**Task statement**. Lines with "computer": report how many there are in the listing below, giving the number and nothing else.

**Material to process**.

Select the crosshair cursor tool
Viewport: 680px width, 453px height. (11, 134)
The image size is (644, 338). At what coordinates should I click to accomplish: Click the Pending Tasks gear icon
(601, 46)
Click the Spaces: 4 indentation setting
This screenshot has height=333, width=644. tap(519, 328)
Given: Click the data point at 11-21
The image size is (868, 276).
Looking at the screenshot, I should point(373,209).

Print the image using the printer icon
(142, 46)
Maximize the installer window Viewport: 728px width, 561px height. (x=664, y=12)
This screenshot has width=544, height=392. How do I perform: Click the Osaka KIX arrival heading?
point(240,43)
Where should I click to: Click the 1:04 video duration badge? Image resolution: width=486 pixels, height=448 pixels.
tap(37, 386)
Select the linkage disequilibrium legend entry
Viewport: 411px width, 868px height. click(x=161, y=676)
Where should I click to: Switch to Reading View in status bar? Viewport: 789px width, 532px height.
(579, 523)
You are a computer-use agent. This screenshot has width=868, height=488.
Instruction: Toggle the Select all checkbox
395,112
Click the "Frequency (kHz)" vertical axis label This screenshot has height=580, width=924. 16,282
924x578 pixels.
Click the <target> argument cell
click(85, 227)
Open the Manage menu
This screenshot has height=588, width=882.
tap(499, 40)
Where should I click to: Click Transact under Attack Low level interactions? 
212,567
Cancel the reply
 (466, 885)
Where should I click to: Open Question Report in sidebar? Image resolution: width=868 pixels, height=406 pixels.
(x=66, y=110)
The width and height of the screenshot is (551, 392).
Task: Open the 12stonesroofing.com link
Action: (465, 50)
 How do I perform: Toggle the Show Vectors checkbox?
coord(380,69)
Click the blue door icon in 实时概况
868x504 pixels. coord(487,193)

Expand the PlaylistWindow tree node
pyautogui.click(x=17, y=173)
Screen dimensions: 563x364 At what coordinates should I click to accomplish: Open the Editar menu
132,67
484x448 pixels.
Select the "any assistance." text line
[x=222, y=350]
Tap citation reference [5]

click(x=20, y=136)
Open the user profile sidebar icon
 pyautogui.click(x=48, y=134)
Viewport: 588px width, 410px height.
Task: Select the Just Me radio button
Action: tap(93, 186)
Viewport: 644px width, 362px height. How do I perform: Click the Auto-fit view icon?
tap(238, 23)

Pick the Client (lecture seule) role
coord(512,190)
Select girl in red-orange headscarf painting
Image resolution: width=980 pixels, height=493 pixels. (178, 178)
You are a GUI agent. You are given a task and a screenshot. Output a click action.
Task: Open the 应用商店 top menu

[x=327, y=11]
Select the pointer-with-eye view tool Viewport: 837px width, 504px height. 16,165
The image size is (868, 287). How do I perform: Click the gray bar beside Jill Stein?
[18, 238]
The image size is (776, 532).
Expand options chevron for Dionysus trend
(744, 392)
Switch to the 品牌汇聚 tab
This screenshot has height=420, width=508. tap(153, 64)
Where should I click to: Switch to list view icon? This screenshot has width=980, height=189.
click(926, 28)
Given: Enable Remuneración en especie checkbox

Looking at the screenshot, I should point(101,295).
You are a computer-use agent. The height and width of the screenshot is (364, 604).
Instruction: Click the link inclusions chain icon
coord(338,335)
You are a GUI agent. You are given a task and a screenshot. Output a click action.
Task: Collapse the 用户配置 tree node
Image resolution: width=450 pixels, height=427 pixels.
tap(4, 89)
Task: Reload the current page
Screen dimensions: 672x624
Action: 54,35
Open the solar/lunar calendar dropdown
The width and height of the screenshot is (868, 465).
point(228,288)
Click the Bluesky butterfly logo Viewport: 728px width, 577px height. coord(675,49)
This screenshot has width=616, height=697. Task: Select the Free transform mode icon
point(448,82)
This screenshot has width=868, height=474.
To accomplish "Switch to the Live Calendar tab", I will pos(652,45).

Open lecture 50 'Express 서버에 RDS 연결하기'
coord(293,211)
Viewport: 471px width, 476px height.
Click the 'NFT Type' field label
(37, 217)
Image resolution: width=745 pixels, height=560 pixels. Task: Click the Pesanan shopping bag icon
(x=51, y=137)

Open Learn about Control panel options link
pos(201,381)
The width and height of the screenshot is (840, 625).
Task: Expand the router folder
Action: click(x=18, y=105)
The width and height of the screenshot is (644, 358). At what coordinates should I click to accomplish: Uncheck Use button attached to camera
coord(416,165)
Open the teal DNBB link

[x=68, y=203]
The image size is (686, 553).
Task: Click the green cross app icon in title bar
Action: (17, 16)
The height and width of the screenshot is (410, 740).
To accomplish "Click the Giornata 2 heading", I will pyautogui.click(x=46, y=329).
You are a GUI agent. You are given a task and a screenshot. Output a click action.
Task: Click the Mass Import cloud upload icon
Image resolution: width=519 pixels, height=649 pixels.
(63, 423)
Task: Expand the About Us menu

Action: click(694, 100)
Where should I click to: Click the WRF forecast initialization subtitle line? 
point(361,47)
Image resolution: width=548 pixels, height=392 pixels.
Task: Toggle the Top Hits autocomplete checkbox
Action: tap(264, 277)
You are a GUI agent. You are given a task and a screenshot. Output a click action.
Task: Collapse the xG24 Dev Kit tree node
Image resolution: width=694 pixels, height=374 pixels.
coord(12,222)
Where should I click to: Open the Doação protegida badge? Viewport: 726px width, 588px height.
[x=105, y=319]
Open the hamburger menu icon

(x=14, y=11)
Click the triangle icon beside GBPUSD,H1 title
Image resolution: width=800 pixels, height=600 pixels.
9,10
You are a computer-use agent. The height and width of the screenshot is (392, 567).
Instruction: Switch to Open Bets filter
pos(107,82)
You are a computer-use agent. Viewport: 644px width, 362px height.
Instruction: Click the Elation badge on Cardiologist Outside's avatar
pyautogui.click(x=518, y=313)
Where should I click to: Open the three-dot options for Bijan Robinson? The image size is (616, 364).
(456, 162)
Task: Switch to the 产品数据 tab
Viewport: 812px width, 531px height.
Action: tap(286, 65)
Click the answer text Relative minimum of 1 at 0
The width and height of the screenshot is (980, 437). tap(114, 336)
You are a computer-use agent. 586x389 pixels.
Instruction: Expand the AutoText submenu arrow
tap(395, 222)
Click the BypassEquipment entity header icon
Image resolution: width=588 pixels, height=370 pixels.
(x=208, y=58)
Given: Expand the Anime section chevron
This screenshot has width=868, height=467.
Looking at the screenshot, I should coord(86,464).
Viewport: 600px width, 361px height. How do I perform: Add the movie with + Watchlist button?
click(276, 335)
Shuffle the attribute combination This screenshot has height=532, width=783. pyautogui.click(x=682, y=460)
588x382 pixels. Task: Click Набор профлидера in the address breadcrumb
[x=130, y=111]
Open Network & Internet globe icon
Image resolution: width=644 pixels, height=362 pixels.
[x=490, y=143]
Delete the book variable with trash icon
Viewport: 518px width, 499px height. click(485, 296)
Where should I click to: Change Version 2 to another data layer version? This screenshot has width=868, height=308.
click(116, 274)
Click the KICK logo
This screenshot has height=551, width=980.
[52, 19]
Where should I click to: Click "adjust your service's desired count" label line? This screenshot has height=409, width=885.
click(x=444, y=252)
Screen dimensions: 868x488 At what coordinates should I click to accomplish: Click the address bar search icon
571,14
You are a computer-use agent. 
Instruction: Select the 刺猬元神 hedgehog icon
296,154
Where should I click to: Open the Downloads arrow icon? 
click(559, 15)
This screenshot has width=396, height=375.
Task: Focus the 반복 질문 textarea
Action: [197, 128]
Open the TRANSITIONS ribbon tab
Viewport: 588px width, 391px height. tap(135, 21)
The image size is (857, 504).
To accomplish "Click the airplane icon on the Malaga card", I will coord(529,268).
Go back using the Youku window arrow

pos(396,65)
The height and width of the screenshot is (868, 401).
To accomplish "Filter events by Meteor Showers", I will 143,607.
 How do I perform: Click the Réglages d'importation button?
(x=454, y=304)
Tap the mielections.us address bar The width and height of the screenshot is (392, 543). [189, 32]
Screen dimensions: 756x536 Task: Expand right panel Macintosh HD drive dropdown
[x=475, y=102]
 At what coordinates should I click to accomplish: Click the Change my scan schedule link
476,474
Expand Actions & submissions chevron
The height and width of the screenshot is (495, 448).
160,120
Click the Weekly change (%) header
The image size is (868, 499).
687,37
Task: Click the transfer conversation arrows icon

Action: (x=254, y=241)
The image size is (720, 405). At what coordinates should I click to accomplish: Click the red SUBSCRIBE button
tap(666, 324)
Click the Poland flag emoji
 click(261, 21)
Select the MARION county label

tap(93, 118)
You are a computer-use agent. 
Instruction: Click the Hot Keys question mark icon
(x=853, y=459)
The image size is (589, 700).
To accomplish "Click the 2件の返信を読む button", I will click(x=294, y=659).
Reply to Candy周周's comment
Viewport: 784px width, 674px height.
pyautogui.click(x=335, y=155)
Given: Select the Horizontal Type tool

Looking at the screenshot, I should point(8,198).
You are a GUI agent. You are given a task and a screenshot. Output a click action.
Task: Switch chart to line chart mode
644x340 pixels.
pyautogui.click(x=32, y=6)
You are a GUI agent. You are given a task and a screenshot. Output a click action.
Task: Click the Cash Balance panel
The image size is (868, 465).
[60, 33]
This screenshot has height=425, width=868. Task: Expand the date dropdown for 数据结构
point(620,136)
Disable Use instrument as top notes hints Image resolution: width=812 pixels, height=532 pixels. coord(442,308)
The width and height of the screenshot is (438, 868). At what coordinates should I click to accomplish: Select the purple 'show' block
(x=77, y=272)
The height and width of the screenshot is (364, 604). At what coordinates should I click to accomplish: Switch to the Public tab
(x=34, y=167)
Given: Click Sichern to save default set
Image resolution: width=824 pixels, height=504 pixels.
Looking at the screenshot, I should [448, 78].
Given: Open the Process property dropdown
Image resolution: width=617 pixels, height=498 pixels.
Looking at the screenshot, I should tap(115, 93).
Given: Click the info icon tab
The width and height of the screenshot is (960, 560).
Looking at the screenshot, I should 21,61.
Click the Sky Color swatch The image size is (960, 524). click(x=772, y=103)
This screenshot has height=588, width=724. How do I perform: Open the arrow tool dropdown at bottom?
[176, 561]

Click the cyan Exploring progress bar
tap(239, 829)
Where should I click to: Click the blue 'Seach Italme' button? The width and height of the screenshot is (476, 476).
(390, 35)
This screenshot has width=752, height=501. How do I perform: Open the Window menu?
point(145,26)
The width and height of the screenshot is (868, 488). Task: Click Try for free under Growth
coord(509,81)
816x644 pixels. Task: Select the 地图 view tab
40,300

**Your response**. 7